╔══

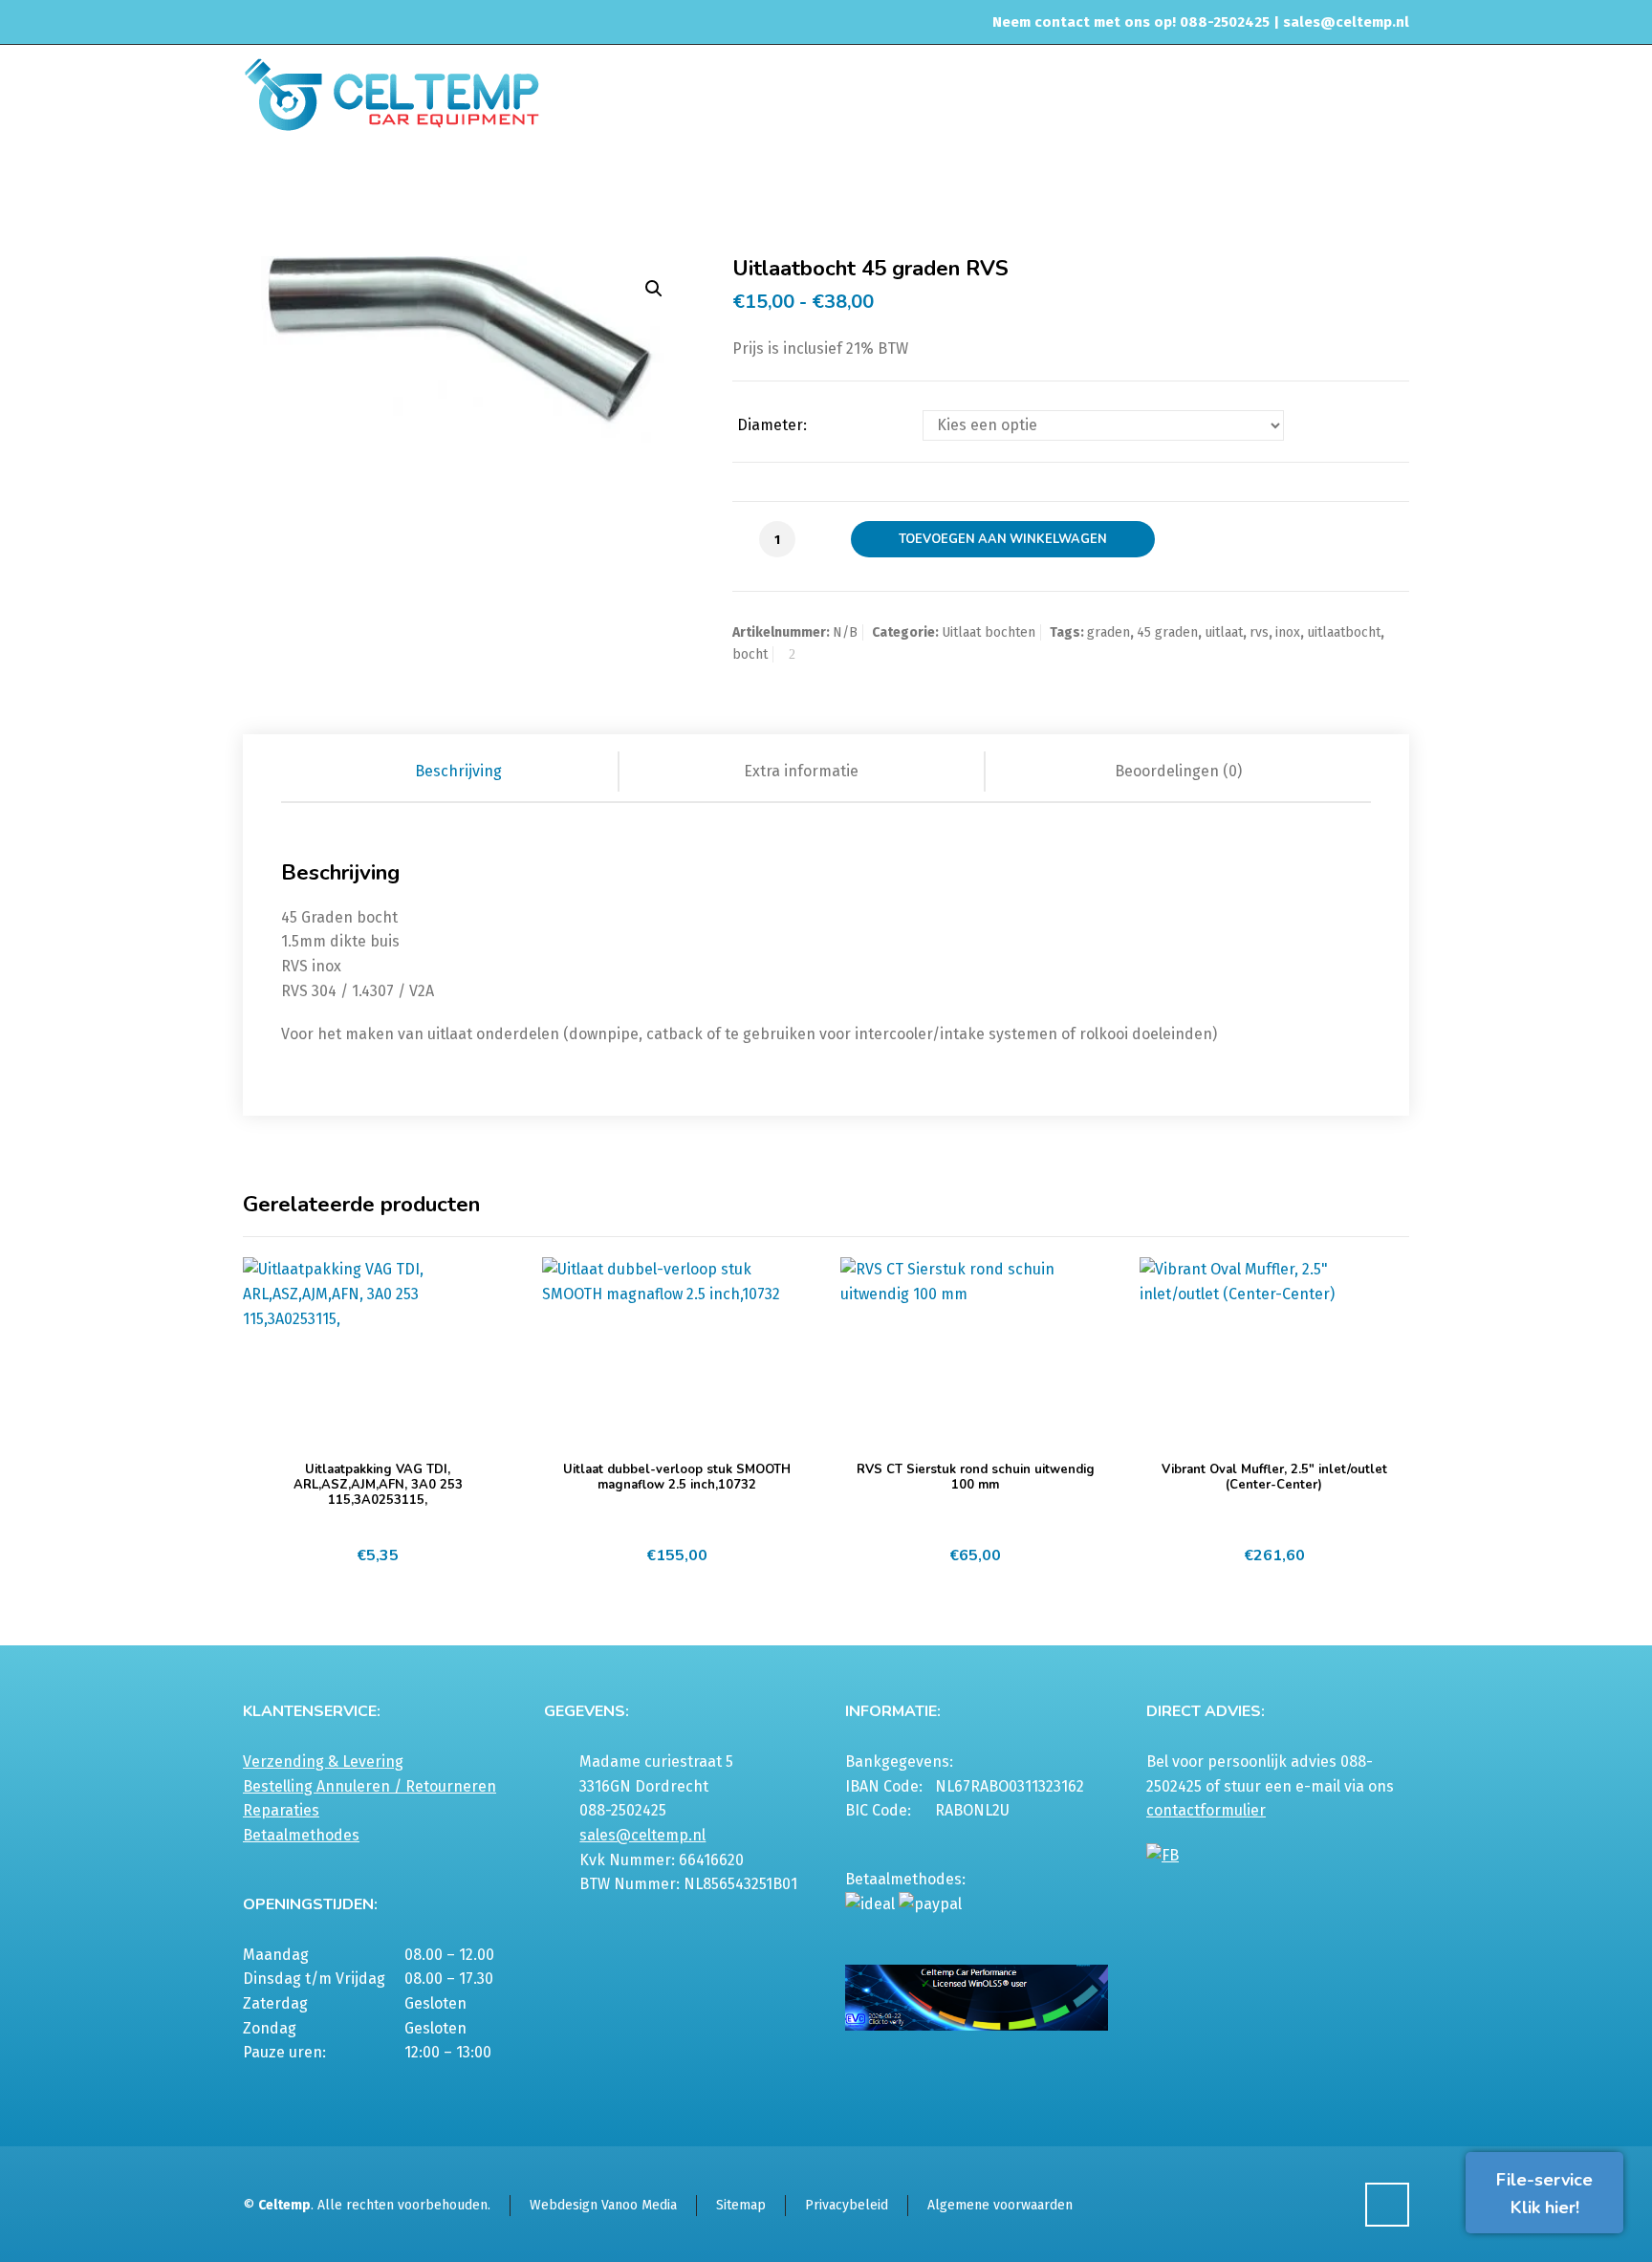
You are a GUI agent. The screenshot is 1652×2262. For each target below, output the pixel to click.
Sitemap (741, 2205)
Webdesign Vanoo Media (603, 2205)
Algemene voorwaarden (1000, 2205)
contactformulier (1206, 1810)
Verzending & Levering (323, 1761)
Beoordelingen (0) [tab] (1178, 771)
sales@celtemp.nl (1346, 22)
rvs (1259, 632)
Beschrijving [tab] (458, 771)
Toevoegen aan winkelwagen (1003, 539)
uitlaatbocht (1343, 632)
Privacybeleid (846, 2205)
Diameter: (772, 425)
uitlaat (1224, 632)
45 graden (1167, 632)
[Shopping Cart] (1396, 188)
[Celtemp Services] (391, 93)
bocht (750, 654)
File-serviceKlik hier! (1544, 2193)
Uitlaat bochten (1180, 185)
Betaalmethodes (301, 1835)
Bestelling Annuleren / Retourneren (369, 1786)
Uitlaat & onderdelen (1051, 185)
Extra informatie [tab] (801, 771)
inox (1287, 632)
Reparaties (281, 1810)
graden (1108, 632)
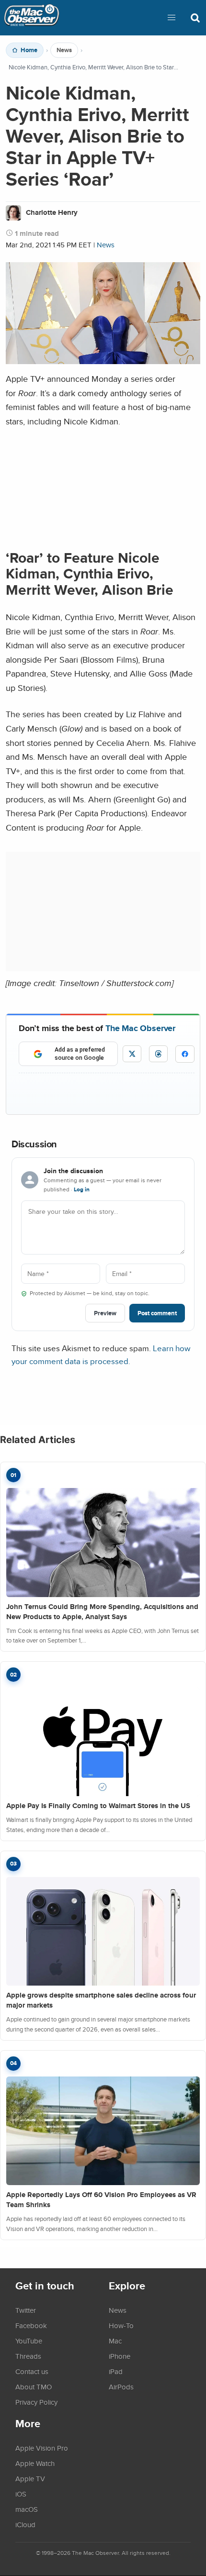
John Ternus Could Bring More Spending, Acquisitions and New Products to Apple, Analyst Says (102, 1611)
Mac (115, 2340)
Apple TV (30, 2478)
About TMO (33, 2386)
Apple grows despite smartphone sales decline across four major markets (101, 2000)
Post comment (157, 1313)
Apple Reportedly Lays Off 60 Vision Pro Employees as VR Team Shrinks (101, 2199)
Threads (28, 2356)
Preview (105, 1313)
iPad (116, 2371)
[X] (132, 1053)
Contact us (31, 2371)
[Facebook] (185, 1054)
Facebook (31, 2325)
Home (29, 50)
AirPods (121, 2386)
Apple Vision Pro (41, 2448)
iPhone (119, 2356)
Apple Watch (35, 2463)
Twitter (25, 2310)
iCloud (25, 2524)
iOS (20, 2493)
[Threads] (158, 1053)
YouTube (28, 2340)
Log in (82, 1189)
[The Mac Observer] (31, 17)
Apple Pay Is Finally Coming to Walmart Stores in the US (98, 1805)
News (64, 50)
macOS (26, 2509)
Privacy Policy (36, 2402)
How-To (121, 2325)
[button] (171, 17)
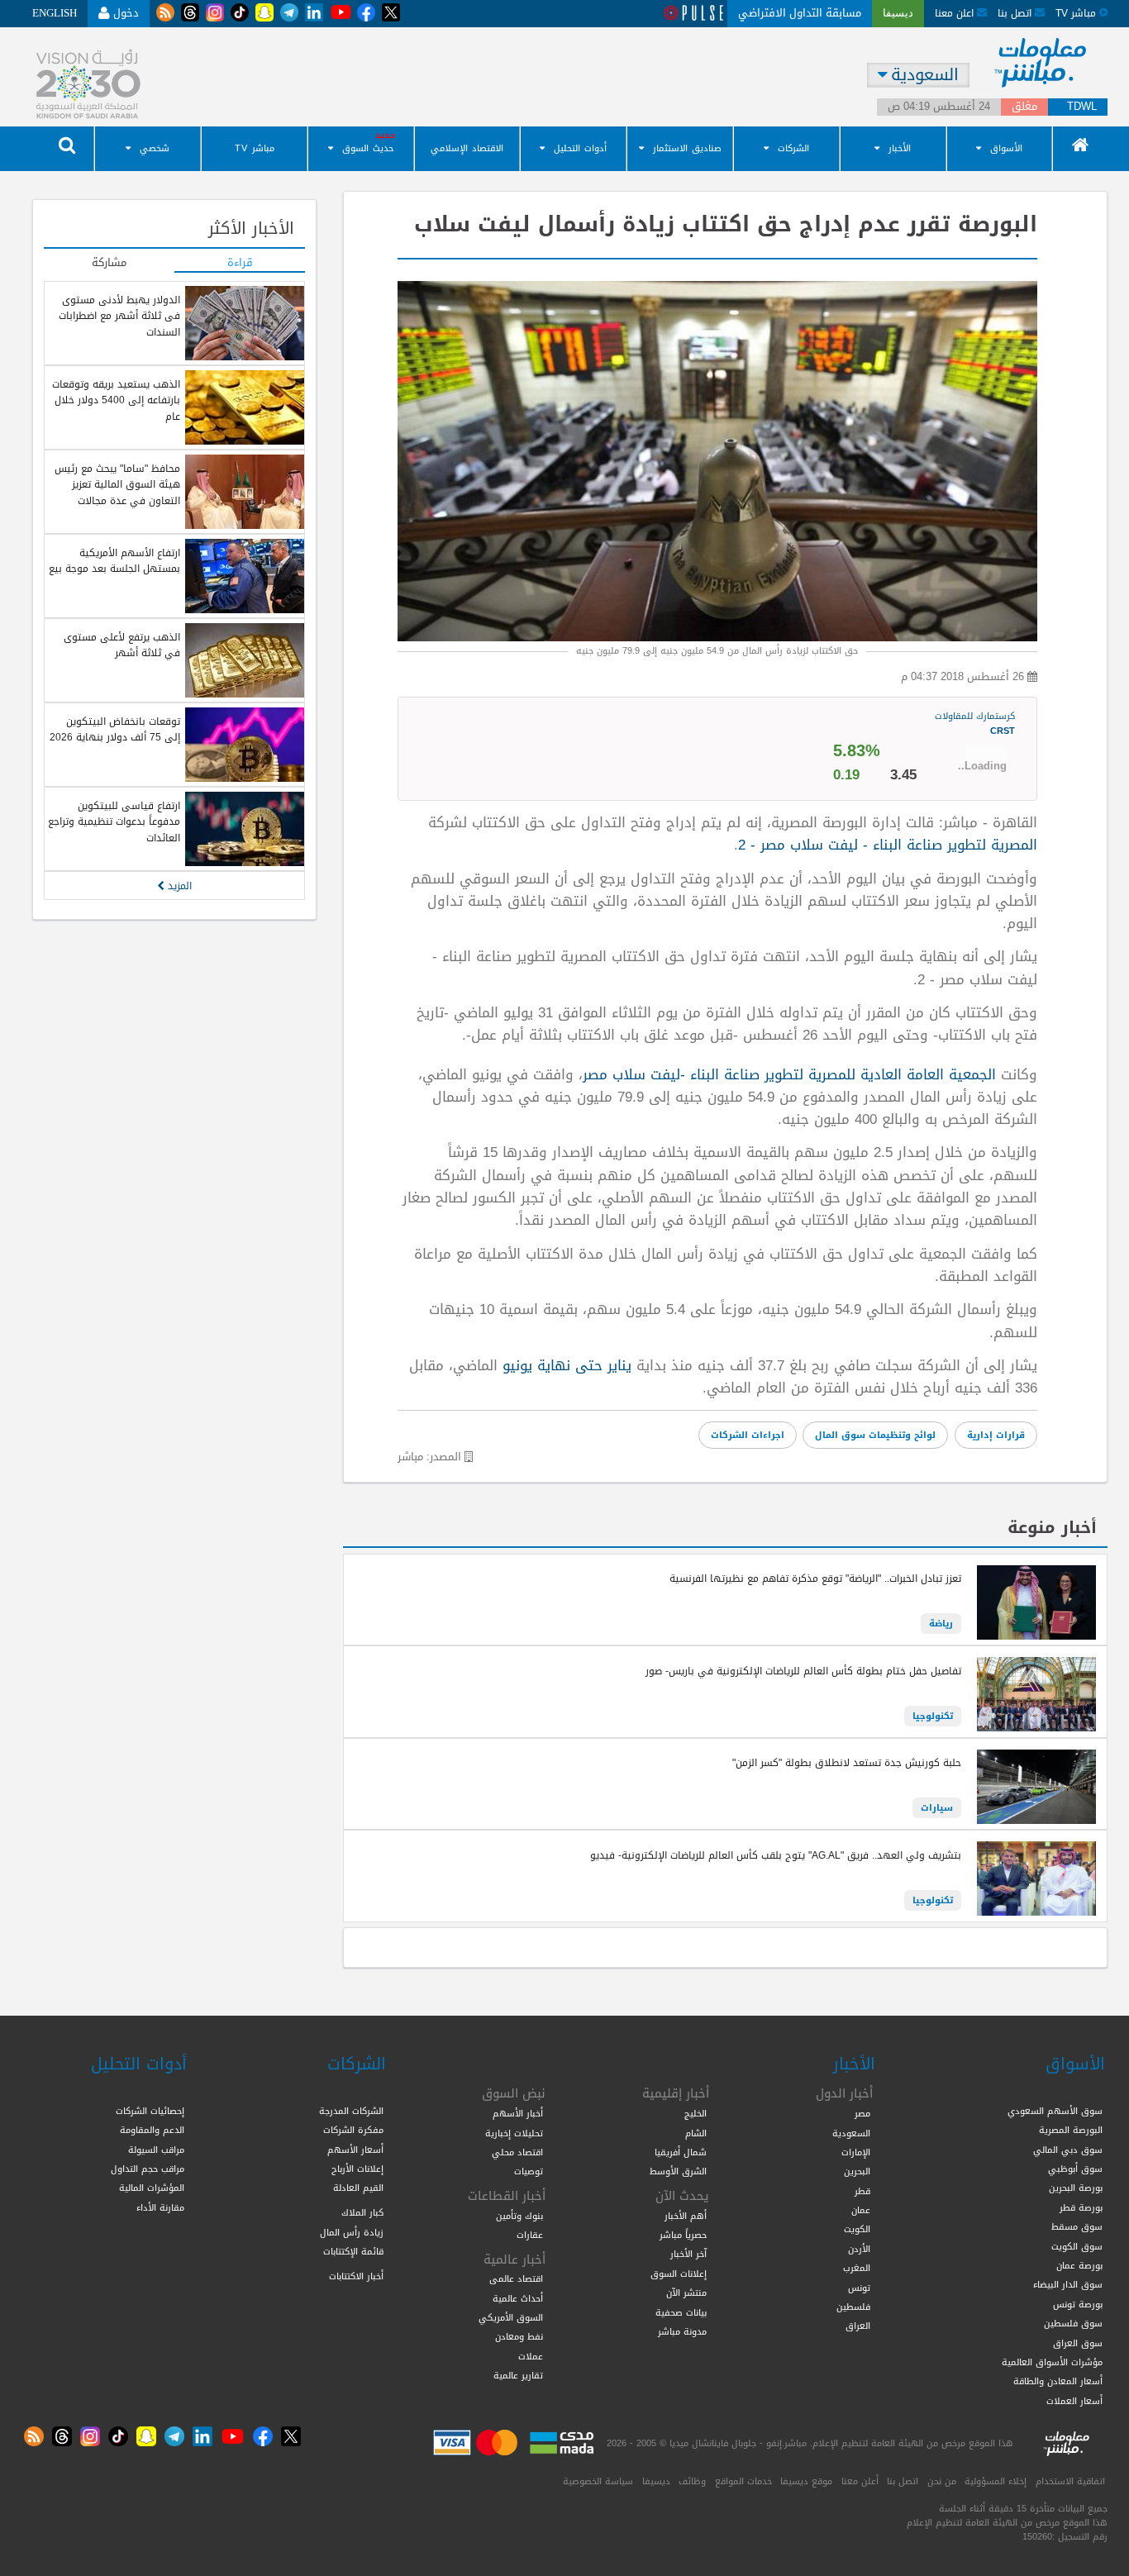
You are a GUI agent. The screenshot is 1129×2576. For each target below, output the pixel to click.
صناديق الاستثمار (687, 148)
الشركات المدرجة (351, 2110)
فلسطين (853, 2306)
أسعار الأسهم (355, 2149)
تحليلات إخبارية (514, 2133)
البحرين (857, 2171)
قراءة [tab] (240, 264)
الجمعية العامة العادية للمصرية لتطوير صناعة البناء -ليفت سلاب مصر (789, 1074)
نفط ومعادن (519, 2336)
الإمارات (855, 2152)
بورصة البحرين (1076, 2187)
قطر (862, 2191)
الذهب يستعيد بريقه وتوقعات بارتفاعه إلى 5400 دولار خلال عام (116, 400)
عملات (530, 2356)
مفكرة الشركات (353, 2129)
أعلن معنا (860, 2481)
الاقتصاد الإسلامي (467, 148)
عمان (860, 2210)
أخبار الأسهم (518, 2113)
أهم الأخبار (686, 2215)
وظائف (692, 2481)
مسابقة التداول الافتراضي (799, 12)
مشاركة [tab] (109, 264)
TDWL (1082, 107)
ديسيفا (656, 2481)
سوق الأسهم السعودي (1055, 2110)
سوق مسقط (1077, 2226)
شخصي (154, 148)
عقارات (530, 2234)
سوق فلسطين (1073, 2323)
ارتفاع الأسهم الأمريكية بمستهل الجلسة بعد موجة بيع (114, 561)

╚══

◆ TASK ITEM: Retype the records above word for word, from their first line through the line containing "Post comment (157, 1313)", and leave out every picture.

◆ RESULT OF THE TASK:
You are a GUI agent. The screenshot is 1652×2262. For each target below, output the pixel to click.
Sitemap (741, 2205)
Webdesign Vanoo Media (603, 2205)
Algemene voorwaarden (1000, 2205)
contactformulier (1206, 1810)
Verzending & Levering (323, 1761)
Beoordelingen (0) [tab] (1178, 771)
sales@celtemp.nl (1346, 22)
rvs (1259, 632)
Beschrijving [tab] (458, 771)
Toevoegen aan winkelwagen (1003, 539)
uitlaatbocht (1343, 632)
Privacybeleid (846, 2205)
Diameter: (772, 425)
uitlaat (1224, 632)
45 graden (1167, 632)
[Shopping Cart] (1396, 188)
[Celtemp Services] (391, 93)
bocht (750, 654)
File-serviceKlik hier! (1544, 2193)
Uitlaat bochten (1180, 185)
Betaalmethodes (301, 1835)
Bestelling Annuleren / Retourneren (369, 1786)
Uitlaat & onderdelen (1051, 185)
Extra informatie [tab] (801, 771)
inox (1287, 632)
Reparaties (281, 1810)
graden (1108, 632)
John Ternus Could Bring More Spending, Acquisitions and New Products to Apple, Analyst Says (102, 1611)
Mac (115, 2340)
Apple TV (30, 2478)
About TMO (33, 2386)
Apple grows despite smartphone sales decline across four major markets (101, 2000)
Post comment (157, 1313)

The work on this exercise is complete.